Geoff Hulten - Machine Learning Course
Notes on a great course by Geoff Hulten on Machine Learning.
- Course web page
- Textbooks
- Tom M. Mitchell: Machine Learning
- Geoff Hulten: Building Intelligent Systems
- 1: Overview of Machine Learning
- slides
- D. Sculley et al: Machine Learning: The High-Interest Credit Card of Technical Debt (2014)
- Supervised learning \(Y=f(X)\):
- Discrete \(Y\): Classification
- Continuous \(Y\): Regression
- Probability Estimation: \(P(Y \vert X)\)

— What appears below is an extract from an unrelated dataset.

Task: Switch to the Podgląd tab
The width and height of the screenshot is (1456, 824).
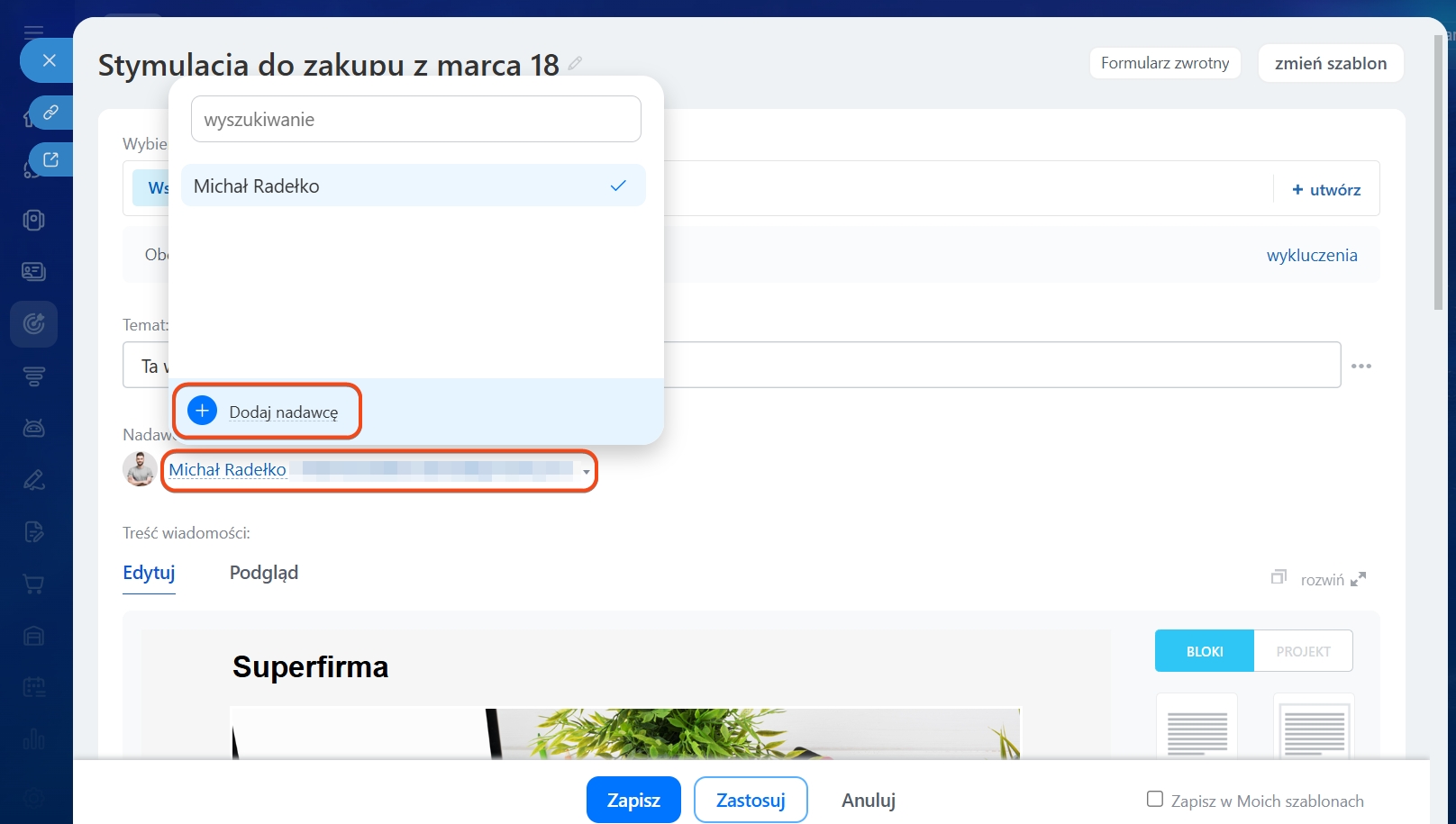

- Unsupervised, semi-supervised learning
- Reinforcement learning
- ML algorithm components
- Model structure
- Linear
- Decision trees
- Ensembles of models
- Instance based methods
- Neural nets
- Support vector machines
- Graphical models (Bayes/Markov nets)
- Etc
- Loss function
- Accuracy
- Precision & Recall
- Cost / Utility
- Squared error
- Likelihood
- Posterior probability
- Margin
- L1 & L2 normalization
- Entropy
- KL divergence
- Etc
- Optimization - how the learning algo finds the best model
- Greedy search
- Gradient descent
- Linear programming
- Regularization
- Look ahead, momentum, stochastic methods / batching, learning rates, termination conditions, etc
- Model structure
- Top 5 Career Paths for Data Professionals
- 2: Basics of Evaluating Models
- slides
- Training set, validation set, test set
- Overfit, underfit
- Confusion matrix
- 3: Logistic Regression
- slides
- Linear model for classification and probability estimation
- Can be effective when:
- The problem is linearly separable
- Or there are a lot of relevant features (10s-100s)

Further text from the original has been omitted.